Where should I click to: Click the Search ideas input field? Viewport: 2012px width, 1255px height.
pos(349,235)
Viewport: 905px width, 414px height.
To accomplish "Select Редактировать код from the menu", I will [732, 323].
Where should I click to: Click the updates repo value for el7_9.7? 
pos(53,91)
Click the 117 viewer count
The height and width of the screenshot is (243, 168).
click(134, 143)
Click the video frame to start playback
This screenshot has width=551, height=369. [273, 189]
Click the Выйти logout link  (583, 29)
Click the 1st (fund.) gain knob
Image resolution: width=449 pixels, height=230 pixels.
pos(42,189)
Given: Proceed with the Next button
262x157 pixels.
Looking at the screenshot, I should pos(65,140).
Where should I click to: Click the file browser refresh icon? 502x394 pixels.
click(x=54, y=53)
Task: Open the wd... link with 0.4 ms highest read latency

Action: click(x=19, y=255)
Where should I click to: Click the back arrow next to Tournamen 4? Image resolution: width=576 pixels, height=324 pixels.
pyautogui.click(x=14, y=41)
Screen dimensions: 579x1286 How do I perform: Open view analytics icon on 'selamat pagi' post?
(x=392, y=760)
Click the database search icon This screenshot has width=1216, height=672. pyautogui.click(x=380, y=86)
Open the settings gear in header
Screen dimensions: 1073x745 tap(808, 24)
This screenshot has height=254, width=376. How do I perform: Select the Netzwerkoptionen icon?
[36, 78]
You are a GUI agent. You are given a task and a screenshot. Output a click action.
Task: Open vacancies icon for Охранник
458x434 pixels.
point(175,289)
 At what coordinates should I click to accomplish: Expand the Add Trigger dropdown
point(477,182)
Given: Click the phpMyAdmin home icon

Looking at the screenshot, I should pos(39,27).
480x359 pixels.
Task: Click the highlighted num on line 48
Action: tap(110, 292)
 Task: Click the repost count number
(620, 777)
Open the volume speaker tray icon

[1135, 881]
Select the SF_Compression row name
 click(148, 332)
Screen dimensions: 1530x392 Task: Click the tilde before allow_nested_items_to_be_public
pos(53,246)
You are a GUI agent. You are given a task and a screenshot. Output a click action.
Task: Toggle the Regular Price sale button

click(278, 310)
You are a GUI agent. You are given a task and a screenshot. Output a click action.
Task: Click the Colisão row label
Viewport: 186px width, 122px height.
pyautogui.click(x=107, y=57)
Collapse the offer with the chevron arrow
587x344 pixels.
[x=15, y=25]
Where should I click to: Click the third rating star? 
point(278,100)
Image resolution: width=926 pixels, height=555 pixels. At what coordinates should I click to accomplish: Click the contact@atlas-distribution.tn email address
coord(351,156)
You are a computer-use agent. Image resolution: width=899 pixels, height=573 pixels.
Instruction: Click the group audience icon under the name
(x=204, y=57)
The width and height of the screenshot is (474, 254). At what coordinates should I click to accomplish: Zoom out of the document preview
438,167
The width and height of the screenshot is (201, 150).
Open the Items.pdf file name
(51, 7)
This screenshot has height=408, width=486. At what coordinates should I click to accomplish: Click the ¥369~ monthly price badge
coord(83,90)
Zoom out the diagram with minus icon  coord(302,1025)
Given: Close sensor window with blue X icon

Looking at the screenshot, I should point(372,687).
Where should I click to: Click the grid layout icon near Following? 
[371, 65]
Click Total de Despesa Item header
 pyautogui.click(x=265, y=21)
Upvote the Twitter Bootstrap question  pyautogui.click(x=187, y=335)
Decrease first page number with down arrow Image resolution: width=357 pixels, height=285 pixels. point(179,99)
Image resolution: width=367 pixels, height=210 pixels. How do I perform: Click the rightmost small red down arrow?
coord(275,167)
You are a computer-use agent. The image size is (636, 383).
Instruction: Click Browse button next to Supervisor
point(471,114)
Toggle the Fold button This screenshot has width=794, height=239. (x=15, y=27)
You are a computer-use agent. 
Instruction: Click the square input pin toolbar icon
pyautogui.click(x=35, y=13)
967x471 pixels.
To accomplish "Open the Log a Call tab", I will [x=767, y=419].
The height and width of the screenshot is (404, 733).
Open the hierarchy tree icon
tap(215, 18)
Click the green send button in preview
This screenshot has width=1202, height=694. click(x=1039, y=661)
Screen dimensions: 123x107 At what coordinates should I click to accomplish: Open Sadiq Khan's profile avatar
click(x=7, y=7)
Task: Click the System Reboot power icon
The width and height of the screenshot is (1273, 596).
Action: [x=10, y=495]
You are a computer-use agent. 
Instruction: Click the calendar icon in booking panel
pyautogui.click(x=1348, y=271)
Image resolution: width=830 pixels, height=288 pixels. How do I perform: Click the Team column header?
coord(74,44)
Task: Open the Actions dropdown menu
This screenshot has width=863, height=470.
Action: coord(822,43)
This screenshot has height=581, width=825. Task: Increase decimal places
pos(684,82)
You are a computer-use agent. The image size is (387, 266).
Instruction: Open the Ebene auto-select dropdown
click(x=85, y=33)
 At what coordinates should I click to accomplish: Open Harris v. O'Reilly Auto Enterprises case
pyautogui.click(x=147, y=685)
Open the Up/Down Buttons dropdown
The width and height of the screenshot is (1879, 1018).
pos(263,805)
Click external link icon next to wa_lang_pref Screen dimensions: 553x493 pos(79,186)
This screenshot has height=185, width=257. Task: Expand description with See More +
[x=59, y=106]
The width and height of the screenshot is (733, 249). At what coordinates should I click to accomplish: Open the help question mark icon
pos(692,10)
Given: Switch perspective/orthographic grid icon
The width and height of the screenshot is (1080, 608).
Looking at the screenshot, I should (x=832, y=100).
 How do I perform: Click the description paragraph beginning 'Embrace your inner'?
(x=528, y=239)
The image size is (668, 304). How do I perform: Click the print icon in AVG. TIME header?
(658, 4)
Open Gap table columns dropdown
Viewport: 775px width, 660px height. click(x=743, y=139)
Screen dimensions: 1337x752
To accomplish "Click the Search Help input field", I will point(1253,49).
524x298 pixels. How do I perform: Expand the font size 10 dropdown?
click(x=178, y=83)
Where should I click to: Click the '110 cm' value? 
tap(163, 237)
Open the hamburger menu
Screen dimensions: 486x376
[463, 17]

▶ SET EXERCISE:
Copy the material above line for line, with every line kept identical to the original.

▶ OUTPUT FOR THIS TASK:
Where should I click to: Click the Search ideas input field? Viewport: 2012px width, 1255px height.
pos(349,235)
Viewport: 905px width, 414px height.
To accomplish "Select Редактировать код from the menu", I will [732, 323].
Where should I click to: Click the updates repo value for el7_9.7? 
pos(53,91)
Click the 117 viewer count
The height and width of the screenshot is (243, 168).
click(134, 143)
Click the video frame to start playback
This screenshot has width=551, height=369. [273, 189]
Click the Выйти logout link  (583, 29)
Click the 1st (fund.) gain knob
Image resolution: width=449 pixels, height=230 pixels.
pos(42,189)
Given: Proceed with the Next button
262x157 pixels.
Looking at the screenshot, I should pos(65,140).
Where should I click to: Click the file browser refresh icon? 502x394 pixels.
click(x=54, y=53)
Task: Open the wd... link with 0.4 ms highest read latency

Action: click(x=19, y=255)
Where should I click to: Click the back arrow next to Tournamen 4? Image resolution: width=576 pixels, height=324 pixels.
pyautogui.click(x=14, y=41)
Screen dimensions: 579x1286 How do I perform: Open view analytics icon on 'selamat pagi' post?
(x=392, y=760)
Click the database search icon This screenshot has width=1216, height=672. pyautogui.click(x=380, y=86)
Open the settings gear in header
Screen dimensions: 1073x745 tap(808, 24)
This screenshot has height=254, width=376. How do I perform: Select the Netzwerkoptionen icon?
[36, 78]
You are a GUI agent. You are given a task and a screenshot. Output a click action.
Task: Open vacancies icon for Охранник
458x434 pixels.
point(175,289)
 At what coordinates should I click to accomplish: Expand the Add Trigger dropdown
point(477,182)
Given: Click the phpMyAdmin home icon

Looking at the screenshot, I should pos(39,27).
480x359 pixels.
Task: Click the highlighted num on line 48
Action: tap(110, 292)
 Task: Click the repost count number
(620, 777)
Open the volume speaker tray icon

[1135, 881]
Select the SF_Compression row name
 click(148, 332)
Screen dimensions: 1530x392 Task: Click the tilde before allow_nested_items_to_be_public
pos(53,246)
You are a GUI agent. You are given a task and a screenshot. Output a click action.
Task: Toggle the Regular Price sale button

click(278, 310)
You are a GUI agent. You are given a task and a screenshot. Output a click action.
Task: Click the Colisão row label
Viewport: 186px width, 122px height.
pyautogui.click(x=107, y=57)
Collapse the offer with the chevron arrow
587x344 pixels.
[x=15, y=25]
Where should I click to: Click the third rating star? 
point(278,100)
Image resolution: width=926 pixels, height=555 pixels. At what coordinates should I click to accomplish: Click the contact@atlas-distribution.tn email address
coord(351,156)
You are a computer-use agent. Image resolution: width=899 pixels, height=573 pixels.
Instruction: Click the group audience icon under the name
(x=204, y=57)
The width and height of the screenshot is (474, 254). At what coordinates should I click to accomplish: Zoom out of the document preview
438,167
The width and height of the screenshot is (201, 150).
Open the Items.pdf file name
(51, 7)
This screenshot has height=408, width=486. At what coordinates should I click to accomplish: Click the ¥369~ monthly price badge
coord(83,90)
Zoom out the diagram with minus icon  coord(302,1025)
Given: Close sensor window with blue X icon

Looking at the screenshot, I should point(372,687).
Where should I click to: Click the grid layout icon near Following? 
[371, 65]
Click Total de Despesa Item header
 pyautogui.click(x=265, y=21)
Upvote the Twitter Bootstrap question  pyautogui.click(x=187, y=335)
Decrease first page number with down arrow Image resolution: width=357 pixels, height=285 pixels. point(179,99)
Image resolution: width=367 pixels, height=210 pixels. How do I perform: Click the rightmost small red down arrow?
coord(275,167)
You are a computer-use agent. The image size is (636, 383).
Instruction: Click Browse button next to Supervisor
point(471,114)
Toggle the Fold button This screenshot has width=794, height=239. (x=15, y=27)
You are a computer-use agent. 
Instruction: Click the square input pin toolbar icon
pyautogui.click(x=35, y=13)
967x471 pixels.
To accomplish "Open the Log a Call tab", I will [x=767, y=419].
The height and width of the screenshot is (404, 733).
Open the hierarchy tree icon
tap(215, 18)
Click the green send button in preview
This screenshot has width=1202, height=694. click(x=1039, y=661)
Screen dimensions: 123x107 At what coordinates should I click to accomplish: Open Sadiq Khan's profile avatar
click(x=7, y=7)
Task: Click the System Reboot power icon
The width and height of the screenshot is (1273, 596).
Action: [x=10, y=495]
You are a computer-use agent. 
Instruction: Click the calendar icon in booking panel
pyautogui.click(x=1348, y=271)
Image resolution: width=830 pixels, height=288 pixels. How do I perform: Click the Team column header?
coord(74,44)
Task: Open the Actions dropdown menu
This screenshot has width=863, height=470.
Action: coord(822,43)
This screenshot has height=581, width=825. Task: Increase decimal places
pos(684,82)
You are a computer-use agent. The image size is (387, 266).
Instruction: Open the Ebene auto-select dropdown
click(x=85, y=33)
 At what coordinates should I click to accomplish: Open Harris v. O'Reilly Auto Enterprises case
pyautogui.click(x=147, y=685)
Open the Up/Down Buttons dropdown
The width and height of the screenshot is (1879, 1018).
pos(263,805)
Click external link icon next to wa_lang_pref Screen dimensions: 553x493 pos(79,186)
This screenshot has height=185, width=257. Task: Expand description with See More +
[x=59, y=106]
The width and height of the screenshot is (733, 249). At what coordinates should I click to accomplish: Open the help question mark icon
pos(692,10)
Given: Switch perspective/orthographic grid icon
The width and height of the screenshot is (1080, 608).
Looking at the screenshot, I should (x=832, y=100).
 How do I perform: Click the description paragraph beginning 'Embrace your inner'?
(x=528, y=239)
The image size is (668, 304). How do I perform: Click the print icon in AVG. TIME header?
(658, 4)
Open Gap table columns dropdown
Viewport: 775px width, 660px height. click(x=743, y=139)
Screen dimensions: 1337x752
To accomplish "Click the Search Help input field", I will point(1253,49).
524x298 pixels. How do I perform: Expand the font size 10 dropdown?
click(x=178, y=83)
Where should I click to: Click the '110 cm' value? 
tap(163, 237)
Open the hamburger menu
Screen dimensions: 486x376
[463, 17]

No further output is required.